* **Material for this exercise**:

++++++

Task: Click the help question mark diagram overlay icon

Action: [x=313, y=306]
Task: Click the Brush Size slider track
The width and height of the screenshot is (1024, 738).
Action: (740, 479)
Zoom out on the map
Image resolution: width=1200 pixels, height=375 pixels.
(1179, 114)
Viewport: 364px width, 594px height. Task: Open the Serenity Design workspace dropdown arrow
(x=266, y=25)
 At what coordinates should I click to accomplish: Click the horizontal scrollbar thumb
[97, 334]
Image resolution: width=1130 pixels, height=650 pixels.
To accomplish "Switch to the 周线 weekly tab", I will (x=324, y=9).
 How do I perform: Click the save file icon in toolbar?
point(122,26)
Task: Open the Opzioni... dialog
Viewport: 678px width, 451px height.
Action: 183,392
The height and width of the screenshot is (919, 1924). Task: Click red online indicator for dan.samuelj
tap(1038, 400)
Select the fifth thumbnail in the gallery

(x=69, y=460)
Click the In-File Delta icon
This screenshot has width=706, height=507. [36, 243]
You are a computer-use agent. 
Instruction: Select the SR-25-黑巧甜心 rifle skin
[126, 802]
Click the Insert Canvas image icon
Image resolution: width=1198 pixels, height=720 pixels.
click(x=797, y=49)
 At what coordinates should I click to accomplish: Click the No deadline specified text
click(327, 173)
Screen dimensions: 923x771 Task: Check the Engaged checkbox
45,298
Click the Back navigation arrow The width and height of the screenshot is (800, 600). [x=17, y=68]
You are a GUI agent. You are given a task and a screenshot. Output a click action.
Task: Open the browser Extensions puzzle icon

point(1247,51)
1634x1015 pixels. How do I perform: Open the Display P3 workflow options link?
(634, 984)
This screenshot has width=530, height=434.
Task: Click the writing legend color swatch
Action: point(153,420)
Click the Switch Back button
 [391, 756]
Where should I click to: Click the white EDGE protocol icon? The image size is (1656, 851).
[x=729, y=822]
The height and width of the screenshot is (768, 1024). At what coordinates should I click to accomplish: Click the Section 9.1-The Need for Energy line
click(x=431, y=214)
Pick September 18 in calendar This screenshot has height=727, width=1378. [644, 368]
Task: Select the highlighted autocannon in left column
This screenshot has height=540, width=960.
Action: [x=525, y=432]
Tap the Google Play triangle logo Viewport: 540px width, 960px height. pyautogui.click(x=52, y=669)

++++++

* **Task item**: All lines above that contain the word "agent" are to be copied.

* **Answer**:
You are a computer-use agent. 
You are a GUI agent. You are given a task and a screenshot. Output a click action.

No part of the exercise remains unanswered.